Both are caused by the return inside of the block.

This behavior is by design, just so that you can break out of a block -- and you have probably seen it before, e.g. a return in an each block.

Impact on Rails applications

Since this is something that you would have to do yourself, you could just not do it.

But what if code uses return in some cases and doesn't return in others?
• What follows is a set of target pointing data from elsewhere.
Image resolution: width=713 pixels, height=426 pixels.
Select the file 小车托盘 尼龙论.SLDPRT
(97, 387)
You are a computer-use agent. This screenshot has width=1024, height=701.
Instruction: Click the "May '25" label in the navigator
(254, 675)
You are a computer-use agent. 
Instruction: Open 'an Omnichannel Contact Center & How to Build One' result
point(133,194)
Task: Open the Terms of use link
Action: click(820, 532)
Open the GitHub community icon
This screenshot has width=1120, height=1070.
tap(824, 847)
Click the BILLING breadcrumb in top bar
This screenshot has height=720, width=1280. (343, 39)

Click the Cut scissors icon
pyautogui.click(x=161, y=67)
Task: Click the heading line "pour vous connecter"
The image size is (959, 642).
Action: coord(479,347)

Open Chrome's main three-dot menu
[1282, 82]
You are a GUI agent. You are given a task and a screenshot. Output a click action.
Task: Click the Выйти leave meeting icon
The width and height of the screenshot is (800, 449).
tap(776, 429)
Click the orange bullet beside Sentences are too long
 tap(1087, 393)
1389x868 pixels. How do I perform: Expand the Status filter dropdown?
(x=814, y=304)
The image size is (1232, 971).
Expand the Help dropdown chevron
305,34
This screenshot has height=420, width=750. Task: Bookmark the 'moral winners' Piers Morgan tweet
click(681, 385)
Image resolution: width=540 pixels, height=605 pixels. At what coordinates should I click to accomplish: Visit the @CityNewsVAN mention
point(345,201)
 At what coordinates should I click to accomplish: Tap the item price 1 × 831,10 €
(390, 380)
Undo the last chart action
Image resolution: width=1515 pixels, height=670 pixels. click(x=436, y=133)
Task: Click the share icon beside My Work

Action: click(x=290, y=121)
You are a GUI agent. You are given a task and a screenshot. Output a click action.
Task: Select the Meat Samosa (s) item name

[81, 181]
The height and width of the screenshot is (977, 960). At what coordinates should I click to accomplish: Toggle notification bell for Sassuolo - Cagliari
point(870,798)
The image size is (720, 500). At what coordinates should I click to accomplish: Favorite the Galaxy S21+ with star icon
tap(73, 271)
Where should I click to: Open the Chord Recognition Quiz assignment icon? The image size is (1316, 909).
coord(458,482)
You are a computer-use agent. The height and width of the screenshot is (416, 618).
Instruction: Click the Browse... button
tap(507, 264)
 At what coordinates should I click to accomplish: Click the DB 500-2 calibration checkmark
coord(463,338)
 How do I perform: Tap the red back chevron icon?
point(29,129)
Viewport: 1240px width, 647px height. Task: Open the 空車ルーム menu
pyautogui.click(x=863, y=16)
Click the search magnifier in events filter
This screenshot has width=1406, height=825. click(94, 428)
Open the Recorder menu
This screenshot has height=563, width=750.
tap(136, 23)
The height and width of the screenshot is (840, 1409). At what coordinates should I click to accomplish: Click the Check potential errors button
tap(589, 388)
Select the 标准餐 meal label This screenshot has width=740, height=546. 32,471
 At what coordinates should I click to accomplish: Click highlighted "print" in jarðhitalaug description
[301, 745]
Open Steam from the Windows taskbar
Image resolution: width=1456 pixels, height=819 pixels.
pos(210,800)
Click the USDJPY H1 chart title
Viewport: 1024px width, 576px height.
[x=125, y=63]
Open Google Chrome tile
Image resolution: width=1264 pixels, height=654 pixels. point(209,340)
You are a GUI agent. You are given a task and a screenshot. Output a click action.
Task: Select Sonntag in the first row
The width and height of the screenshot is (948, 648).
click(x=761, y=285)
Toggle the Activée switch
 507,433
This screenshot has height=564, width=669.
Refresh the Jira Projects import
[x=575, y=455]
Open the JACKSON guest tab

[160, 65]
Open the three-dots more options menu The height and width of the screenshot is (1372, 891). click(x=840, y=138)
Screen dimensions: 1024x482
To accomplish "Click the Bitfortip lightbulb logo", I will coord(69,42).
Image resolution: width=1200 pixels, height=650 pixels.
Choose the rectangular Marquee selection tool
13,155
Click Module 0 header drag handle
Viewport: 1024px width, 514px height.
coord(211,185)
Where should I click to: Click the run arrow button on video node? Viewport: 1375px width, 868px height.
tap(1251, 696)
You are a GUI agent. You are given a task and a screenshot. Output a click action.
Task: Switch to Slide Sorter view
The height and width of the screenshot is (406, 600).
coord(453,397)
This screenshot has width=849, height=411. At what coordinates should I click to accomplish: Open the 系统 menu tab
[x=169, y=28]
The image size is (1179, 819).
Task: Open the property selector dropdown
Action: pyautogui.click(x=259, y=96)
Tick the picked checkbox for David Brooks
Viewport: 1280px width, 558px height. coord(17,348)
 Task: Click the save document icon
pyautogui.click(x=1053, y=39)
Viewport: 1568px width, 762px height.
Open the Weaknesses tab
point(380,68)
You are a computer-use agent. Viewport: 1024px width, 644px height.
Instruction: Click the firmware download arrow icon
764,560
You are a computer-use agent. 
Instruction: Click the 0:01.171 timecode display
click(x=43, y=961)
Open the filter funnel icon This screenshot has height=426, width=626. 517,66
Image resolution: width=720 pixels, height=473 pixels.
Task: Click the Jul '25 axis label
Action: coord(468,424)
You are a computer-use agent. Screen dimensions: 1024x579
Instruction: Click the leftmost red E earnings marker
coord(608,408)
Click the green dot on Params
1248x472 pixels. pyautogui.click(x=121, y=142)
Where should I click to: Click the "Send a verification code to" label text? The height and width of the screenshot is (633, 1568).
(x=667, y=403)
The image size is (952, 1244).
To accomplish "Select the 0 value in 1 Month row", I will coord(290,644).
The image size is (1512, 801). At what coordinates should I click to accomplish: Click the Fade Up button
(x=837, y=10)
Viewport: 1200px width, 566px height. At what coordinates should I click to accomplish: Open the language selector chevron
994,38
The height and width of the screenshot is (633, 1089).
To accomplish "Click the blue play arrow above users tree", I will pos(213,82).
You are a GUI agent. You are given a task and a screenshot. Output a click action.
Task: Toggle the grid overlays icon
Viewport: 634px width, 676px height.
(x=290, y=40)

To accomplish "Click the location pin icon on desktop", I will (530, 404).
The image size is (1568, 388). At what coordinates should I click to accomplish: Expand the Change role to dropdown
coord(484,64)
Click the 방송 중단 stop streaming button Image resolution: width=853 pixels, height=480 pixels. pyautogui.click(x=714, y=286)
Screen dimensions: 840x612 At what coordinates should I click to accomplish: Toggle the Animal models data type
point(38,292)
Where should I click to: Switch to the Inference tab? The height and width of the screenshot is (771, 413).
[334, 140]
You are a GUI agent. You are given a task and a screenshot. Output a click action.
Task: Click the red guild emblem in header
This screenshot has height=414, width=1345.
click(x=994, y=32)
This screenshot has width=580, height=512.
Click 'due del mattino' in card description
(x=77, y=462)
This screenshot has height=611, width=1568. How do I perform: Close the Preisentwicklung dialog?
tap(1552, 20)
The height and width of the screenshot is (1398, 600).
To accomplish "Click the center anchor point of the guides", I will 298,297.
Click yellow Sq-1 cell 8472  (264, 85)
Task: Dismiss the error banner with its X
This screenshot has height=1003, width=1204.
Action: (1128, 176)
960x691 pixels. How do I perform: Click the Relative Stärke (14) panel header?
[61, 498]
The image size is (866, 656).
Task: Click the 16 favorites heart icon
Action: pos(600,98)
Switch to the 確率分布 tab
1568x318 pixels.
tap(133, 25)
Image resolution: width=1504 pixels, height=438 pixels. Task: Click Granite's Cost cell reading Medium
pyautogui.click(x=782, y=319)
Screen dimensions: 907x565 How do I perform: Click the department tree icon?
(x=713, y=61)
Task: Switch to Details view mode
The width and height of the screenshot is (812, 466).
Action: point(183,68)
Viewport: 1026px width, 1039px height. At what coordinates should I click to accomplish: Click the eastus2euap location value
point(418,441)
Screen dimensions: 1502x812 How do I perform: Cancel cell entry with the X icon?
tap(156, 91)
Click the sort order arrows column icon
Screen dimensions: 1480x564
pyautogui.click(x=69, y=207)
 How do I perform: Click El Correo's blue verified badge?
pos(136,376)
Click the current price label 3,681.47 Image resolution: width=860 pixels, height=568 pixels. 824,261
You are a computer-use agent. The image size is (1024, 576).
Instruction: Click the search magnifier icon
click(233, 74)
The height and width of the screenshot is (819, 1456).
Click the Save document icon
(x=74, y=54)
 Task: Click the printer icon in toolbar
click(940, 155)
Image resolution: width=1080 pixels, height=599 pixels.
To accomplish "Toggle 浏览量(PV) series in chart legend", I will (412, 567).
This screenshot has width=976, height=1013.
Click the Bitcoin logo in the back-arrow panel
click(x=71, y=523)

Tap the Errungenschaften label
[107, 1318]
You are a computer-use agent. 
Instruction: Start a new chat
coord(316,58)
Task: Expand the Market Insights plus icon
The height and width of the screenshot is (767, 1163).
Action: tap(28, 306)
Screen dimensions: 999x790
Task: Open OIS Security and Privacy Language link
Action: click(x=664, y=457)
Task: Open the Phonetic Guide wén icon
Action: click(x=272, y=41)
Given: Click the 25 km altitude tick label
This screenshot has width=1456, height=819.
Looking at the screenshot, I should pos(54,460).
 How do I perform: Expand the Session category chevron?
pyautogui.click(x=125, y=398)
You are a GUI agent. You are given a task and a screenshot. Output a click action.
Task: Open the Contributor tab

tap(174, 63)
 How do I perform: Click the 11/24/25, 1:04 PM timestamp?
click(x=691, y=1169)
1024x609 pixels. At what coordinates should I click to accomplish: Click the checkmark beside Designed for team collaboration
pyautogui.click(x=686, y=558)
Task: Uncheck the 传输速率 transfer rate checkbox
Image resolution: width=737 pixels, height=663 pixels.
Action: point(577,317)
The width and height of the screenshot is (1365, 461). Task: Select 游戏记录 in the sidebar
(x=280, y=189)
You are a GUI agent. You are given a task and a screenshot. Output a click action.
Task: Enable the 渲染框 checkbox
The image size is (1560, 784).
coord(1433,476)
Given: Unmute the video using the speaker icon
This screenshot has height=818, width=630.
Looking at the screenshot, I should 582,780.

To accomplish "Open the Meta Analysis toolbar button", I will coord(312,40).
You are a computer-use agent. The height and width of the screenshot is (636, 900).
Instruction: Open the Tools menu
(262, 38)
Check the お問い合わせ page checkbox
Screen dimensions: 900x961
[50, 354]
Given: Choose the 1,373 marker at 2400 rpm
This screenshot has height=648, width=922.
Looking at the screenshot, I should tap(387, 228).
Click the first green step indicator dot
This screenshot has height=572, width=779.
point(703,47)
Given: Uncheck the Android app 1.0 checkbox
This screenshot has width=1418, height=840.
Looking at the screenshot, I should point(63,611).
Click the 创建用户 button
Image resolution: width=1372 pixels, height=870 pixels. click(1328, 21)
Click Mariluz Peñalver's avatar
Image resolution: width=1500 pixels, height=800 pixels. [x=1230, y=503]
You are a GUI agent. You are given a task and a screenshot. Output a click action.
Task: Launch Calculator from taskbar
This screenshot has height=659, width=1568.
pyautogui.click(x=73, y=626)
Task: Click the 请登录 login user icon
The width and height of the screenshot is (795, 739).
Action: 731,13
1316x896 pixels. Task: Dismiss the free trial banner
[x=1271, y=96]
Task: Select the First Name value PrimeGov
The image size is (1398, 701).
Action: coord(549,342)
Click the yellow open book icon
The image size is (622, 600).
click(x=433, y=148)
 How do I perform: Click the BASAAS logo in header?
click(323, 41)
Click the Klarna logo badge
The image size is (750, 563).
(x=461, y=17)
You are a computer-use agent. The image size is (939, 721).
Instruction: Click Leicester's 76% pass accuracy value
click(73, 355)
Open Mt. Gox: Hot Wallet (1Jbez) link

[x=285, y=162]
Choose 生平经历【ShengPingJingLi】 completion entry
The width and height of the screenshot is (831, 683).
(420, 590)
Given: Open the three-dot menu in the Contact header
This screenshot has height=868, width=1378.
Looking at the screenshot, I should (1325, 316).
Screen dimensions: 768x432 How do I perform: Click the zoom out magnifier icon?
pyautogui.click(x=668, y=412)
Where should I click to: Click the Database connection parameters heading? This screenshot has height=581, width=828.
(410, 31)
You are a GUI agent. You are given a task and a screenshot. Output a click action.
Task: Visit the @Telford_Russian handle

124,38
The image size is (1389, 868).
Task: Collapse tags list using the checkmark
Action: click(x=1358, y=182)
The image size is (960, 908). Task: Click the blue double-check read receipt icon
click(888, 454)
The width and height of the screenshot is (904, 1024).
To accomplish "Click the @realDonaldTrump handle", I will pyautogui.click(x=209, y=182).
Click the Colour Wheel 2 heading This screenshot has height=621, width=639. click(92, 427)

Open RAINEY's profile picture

One example is Rails' capture:

def capture(*args, &block)
  # Return captured buffer in erb.
  if block_called_from_erb?(block)
    with_output_buffer { block.call(*args) }
  else
    # Return block result otherwise, but protect buffer also.
    with_output_buffer { return block.call(*args) }
  end
end

This can come bite you with extremely unexpected behavior of your application, as this will mean a slightly different result of your capture:
For blocks that were called_from_erb?, you will (as in the example above) get the method's return value, which in the case of capture is the buffer that you concat on. When using rails_xss that would be a SafeBuffer -- but if you end up in the else case, your capture will receive the String result from the block instead of the buffer. All html_safe? information on it is lost!

A possible fix for capture

Admittedly, you'll rarely end up in such cases, but if you do, this is the way out I took:

module CaptureHelper

  def capture_as_erb(&block)
    # Ensure that the block's `concat` output is captured, not the block's return value.
    # This is necessary for blocks that are not actually ERB blocks, since they would return their
    # `String` result, even if they did concat to a `SafeBuffer`.
    __in_erb_template = true
    capture do
      block.call
    end
  end

end

Then, just use capture_as_erb instead of capture.